Support Questions

Find answers, ask questions, and share your expertise

Write performance in HDFS

avatar
New Contributor

Hi,

I am new to Hadoop ecosystem. If my questions sound trivial, please forgive my ignorance.

1. I read that HDFS has a default replication factor 3, meaning whenever a file is written, each block of the file is stored 3 times. Writing same block 3 times needs more I/O compared to writing once. How does Hadoop address this ? won't it be a problem when writing large datasets ?

2. As HDFS is a Virtual Filesystem, the data it stores will ultimately stored on Underlying Operating system (Most cases, Linux). Assuming Linux has Ext3 File system (whose block size is 4KB), How does having 64MB/128 MB Block size in HDFS help ? Does the 64 MB Block in HDFS will be split into x * 4 KB Blocks of underlying Opertating system ?

Thanks,

RK.

1 ACCEPTED SOLUTION

avatar
Master Guru

"1. I read that HDFS has a default replication factor 3, meaning whenever a file is written, each block of the file is stored 3 times. Writing same block 3 times needs more I/O compared to writing once. How does Hadoop address this ? won't it be a problem when writing large datasets ?"

In addition to what Kuldeep said:

It is true that Hadoop has 3 times the IO in total compared to writing a file to a single file system. However a typical small cluster ( 10 datanodes each with 12 discs ) has 120 discs to write to and therefore roughly 40x the writing capacity and 120 times the reading capacity of a single disc. So even on a small cluster the IO throughput of HDFS is gigantic.

"2. As HDFS is a Virtual Filesystem, the data it stores will ultimately stored on Underlying Operating system (Most cases, Linux). Assuming Linux has Ext3 File system (whose block size is 4KB), How does having 64MB/128 MB Block size in HDFS help ? Does the 64 MB Block in HDFS will be split into x * 4 KB Blocks of underlying Opertating system ?"

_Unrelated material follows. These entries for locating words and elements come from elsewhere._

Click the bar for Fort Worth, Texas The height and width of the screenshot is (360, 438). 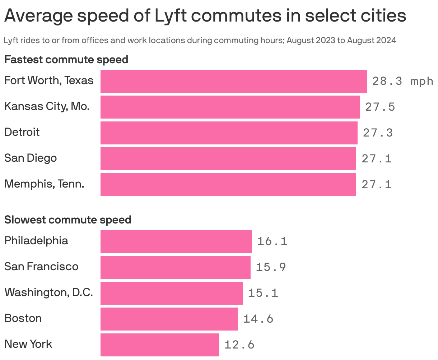tap(233, 81)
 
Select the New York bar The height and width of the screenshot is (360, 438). tap(159, 345)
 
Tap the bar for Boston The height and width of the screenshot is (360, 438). tap(169, 319)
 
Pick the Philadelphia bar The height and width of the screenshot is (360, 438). tap(176, 241)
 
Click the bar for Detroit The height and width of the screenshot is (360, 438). tap(229, 133)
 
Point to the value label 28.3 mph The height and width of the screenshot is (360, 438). tap(403, 81)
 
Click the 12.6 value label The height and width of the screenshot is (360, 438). tap(239, 345)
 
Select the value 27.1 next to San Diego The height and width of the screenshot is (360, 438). tap(377, 158)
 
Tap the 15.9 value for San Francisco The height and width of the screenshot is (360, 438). tap(271, 267)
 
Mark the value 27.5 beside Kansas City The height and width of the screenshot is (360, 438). tap(380, 107)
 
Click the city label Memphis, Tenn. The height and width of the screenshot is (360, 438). tap(44, 184)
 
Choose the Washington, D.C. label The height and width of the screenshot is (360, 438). tap(48, 292)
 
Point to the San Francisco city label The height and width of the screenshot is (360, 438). tap(41, 267)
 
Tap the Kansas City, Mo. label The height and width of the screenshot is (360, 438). tap(47, 106)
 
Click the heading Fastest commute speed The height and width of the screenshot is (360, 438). tap(66, 60)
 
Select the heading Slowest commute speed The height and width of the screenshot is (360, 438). tap(67, 220)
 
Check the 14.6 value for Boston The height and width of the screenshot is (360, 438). tap(258, 319)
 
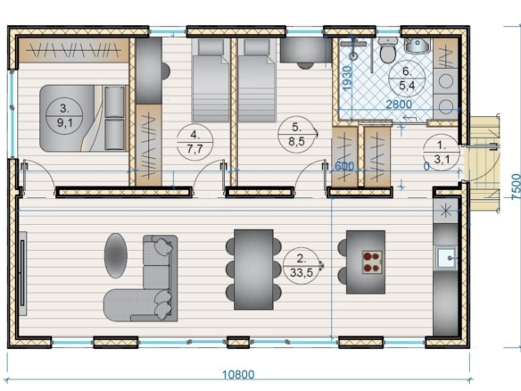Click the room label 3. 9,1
coord(64,115)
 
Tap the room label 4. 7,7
coord(194,142)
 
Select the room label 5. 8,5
coord(296,135)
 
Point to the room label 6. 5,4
coord(407,79)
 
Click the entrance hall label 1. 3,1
coord(442,153)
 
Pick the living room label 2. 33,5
coord(301,265)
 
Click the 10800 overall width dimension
coord(238,375)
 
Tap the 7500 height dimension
coord(516,187)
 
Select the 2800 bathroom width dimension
coord(399,104)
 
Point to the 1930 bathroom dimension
coord(346,79)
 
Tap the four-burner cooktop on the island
coord(371,262)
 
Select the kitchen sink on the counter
coord(446,258)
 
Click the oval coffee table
coord(116,255)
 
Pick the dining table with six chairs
coord(253,270)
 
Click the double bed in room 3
coord(84,118)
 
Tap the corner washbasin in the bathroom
coord(418,46)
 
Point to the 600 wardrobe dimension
coord(344,166)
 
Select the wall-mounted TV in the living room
coord(22,273)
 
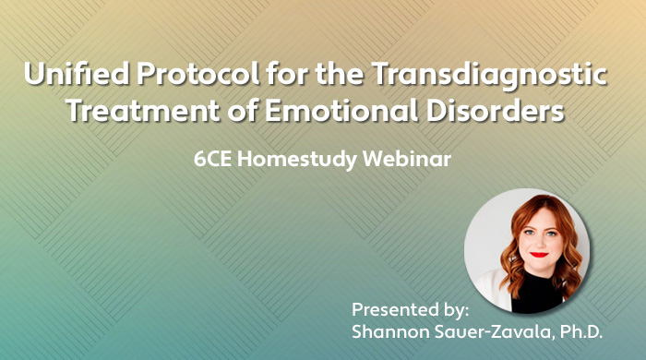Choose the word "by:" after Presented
(457, 308)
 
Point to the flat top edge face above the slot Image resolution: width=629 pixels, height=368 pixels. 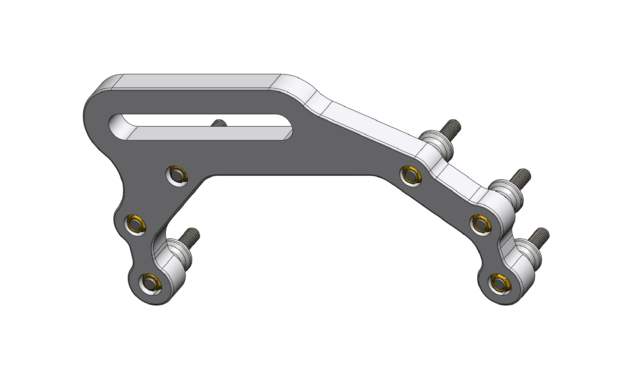pos(195,81)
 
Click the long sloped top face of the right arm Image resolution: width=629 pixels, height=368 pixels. pos(373,126)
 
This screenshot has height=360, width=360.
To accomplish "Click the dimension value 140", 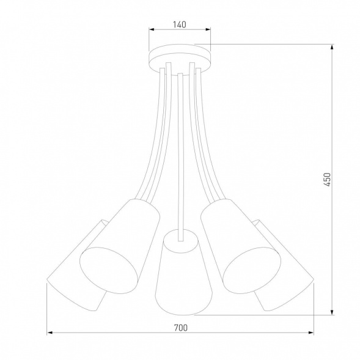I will click(x=179, y=25).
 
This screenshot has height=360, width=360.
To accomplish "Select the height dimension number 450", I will click(x=327, y=178).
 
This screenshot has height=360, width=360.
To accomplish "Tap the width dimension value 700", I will click(x=180, y=328).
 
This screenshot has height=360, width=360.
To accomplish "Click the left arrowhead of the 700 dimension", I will click(x=50, y=334).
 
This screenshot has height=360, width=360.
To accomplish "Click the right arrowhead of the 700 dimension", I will click(x=310, y=334).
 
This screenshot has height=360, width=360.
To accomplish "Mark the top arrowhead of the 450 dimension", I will click(x=333, y=46).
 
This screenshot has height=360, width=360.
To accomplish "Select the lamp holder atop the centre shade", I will click(x=180, y=235).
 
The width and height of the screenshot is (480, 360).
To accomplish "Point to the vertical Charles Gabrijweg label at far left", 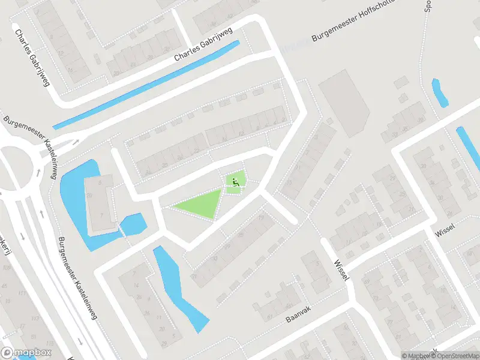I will tap(31, 58).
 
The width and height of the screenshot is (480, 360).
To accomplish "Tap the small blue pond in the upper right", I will tap(439, 93).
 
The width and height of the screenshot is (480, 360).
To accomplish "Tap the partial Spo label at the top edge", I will tap(428, 5).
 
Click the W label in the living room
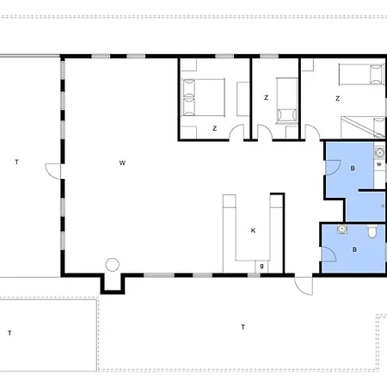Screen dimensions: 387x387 click(122, 163)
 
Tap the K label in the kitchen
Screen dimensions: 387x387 click(253, 230)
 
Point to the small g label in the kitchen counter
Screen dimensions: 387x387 click(261, 266)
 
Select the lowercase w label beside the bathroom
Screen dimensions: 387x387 click(379, 164)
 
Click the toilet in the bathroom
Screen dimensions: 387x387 click(372, 231)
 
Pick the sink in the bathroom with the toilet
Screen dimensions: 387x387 click(342, 229)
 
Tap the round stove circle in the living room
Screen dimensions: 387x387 click(113, 265)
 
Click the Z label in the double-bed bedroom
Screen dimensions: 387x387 click(214, 128)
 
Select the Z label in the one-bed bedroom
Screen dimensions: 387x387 click(266, 98)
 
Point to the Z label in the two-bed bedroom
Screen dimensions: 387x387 click(337, 99)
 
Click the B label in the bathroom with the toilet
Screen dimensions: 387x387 click(354, 249)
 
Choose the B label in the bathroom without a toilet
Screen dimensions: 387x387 click(353, 169)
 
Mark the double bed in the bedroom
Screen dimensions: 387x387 click(203, 97)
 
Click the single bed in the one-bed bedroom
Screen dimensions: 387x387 click(287, 101)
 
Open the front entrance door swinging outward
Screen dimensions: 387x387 click(304, 286)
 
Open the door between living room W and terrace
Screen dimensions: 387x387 click(53, 171)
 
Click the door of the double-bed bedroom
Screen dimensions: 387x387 click(236, 132)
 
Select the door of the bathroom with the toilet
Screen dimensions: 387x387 click(329, 254)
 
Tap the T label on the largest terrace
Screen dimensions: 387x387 click(243, 327)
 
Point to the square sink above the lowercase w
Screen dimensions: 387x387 click(379, 153)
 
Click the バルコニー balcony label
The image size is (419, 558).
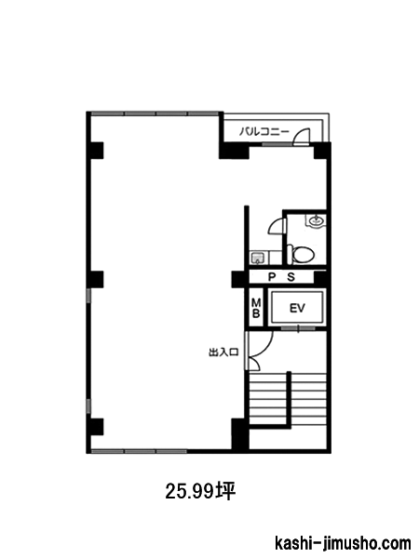tap(264, 132)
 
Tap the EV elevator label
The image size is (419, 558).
tap(297, 308)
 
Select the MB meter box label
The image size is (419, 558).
tap(256, 308)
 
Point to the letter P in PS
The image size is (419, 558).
tap(272, 277)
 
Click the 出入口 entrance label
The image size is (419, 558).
tap(223, 352)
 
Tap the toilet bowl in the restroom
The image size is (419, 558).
tap(301, 255)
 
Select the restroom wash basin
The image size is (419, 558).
tap(316, 220)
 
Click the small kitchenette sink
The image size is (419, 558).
tap(257, 258)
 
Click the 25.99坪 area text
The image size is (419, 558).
tap(200, 491)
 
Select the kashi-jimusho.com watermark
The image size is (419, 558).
tap(343, 544)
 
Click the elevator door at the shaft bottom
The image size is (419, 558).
tap(298, 328)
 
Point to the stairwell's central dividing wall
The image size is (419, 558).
tap(290, 398)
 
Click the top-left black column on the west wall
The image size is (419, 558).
tap(95, 150)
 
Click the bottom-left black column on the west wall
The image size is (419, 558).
tap(95, 427)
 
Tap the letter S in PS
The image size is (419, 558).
tap(291, 277)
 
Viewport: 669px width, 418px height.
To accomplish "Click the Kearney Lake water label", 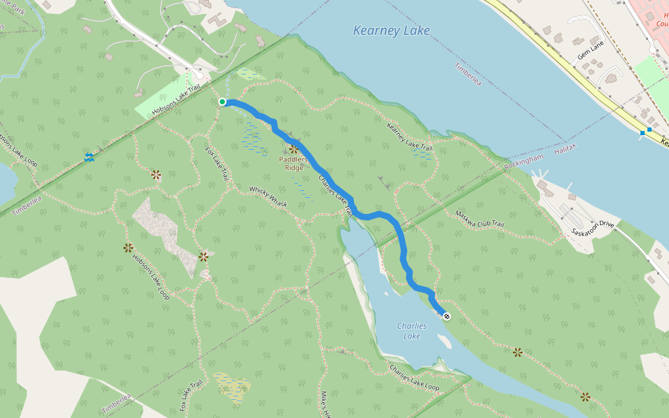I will pos(391,31).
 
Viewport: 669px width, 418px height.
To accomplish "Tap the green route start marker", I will pos(222,102).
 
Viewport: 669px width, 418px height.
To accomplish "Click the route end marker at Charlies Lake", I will pos(446,316).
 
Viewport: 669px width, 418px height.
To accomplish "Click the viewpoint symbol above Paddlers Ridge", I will pos(293,148).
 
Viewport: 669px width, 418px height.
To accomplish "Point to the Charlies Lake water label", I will pos(411,331).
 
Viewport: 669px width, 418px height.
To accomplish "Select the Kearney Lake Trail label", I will pos(410,135).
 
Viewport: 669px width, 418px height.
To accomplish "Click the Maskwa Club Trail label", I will pos(479,219).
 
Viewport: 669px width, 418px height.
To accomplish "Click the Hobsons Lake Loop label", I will pos(151,275).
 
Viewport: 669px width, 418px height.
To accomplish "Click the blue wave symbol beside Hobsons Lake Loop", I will pos(89,157).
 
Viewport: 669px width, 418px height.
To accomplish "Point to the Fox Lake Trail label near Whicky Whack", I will pos(216,164).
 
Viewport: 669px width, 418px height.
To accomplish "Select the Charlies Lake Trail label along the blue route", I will pos(333,188).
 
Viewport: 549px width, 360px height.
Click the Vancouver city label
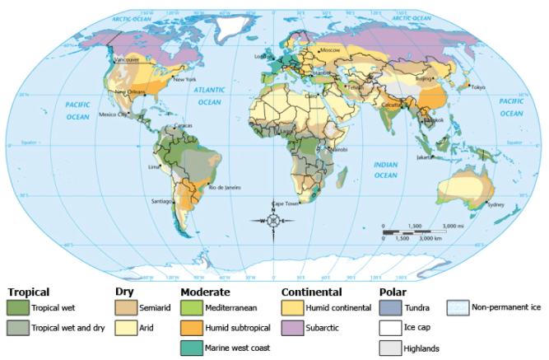(x=126, y=60)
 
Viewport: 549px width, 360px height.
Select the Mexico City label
(x=113, y=115)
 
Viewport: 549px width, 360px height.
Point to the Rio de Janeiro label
(x=223, y=188)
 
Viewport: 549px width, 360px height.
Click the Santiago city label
(x=160, y=200)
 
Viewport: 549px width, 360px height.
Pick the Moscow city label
(x=329, y=50)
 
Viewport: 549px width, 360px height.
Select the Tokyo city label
(x=478, y=87)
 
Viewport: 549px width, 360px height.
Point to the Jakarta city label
(x=426, y=157)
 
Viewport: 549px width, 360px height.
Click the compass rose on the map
(x=273, y=221)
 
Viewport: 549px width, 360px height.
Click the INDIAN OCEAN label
(x=385, y=170)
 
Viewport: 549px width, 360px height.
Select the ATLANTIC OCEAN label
(x=209, y=97)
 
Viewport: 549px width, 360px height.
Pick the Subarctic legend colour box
(x=291, y=327)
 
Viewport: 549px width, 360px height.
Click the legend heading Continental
(x=311, y=292)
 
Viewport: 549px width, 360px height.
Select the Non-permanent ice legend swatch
(x=458, y=307)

Again small additional comment to what Kuldeep said. A block is just a Linux file so yes all the underlying details of ext3 or whatever still apply. The reason blocks are so big is not because of the storage on the local node but because of the central FS storage

- To have a distributed filesystem you need to have a central FS Image that keeps track of ALL the blocks on ALL the servers in the system. In HDFS this is the Namenode. He keeps track of all the files in HDFS and all the blocks on all the datanodes. This needs to be in memory to support the high number of concurrent tasks and operations happening in an hadoop cluster so the traditional ways of setting this up ( btrees ) doesn't really work. It also needs to cover all nodes on all discs so he needs to keep track of thousands of nodes with tens of thousands of drives. Doing that with 4kb blocks wouldn't scale so the block size is around 128MB on most systems. ( You can count roughly 1GB of Namenode memory for 100TB of data )

- If you want to process a huge file in HDFS you need to run a parallel task on it ( MapReduce, Tez, Spark , ... ) In this case each task gets one block of data and reads it. It might be local or not. Reading a big 128 MB block or sending him over the network is efficient. Doing the same with 30000 4KB files would be very inefficient.

That is the reason for the block size.

View solution in original post

4 REPLIES 4

avatar
Master Guru
@R K

Good question!

1. Regarding I/O - Block wont get written on single node instead it gets replicated to other 2 datanodes, NN doesn't take resposibility of replication to avoid an extra overhead, it indeed gives location other other 2 datanodes and datanode continues this chain of replication, for each replication there is an acknowledgement. Read more about HDFS write anatomy here.

2. Hadoop is designed to process BigData hence having files with small size wont give us much benefit. That's correct ext3 filesystem on Linux has block size of 4KB. When MapReduce program/Hadoop Client/Any other Application tries to read any file from HDFS, block is the basic unit.

Regarding "Does the 64 MB Block in HDFS will be split into x * 4 KB Blocks of underlying Opertating system ?"

Logically speaking, 1 HDFS block corresponds to 1 file in local file system on datanode, if you do stat command on that file, you should get block related info from underlying FS.

avatar
Master Guru

"1. I read that HDFS has a default replication factor 3, meaning whenever a file is written, each block of the file is stored 3 times. Writing same block 3 times needs more I/O compared to writing once. How does Hadoop address this ? won't it be a problem when writing large datasets ?"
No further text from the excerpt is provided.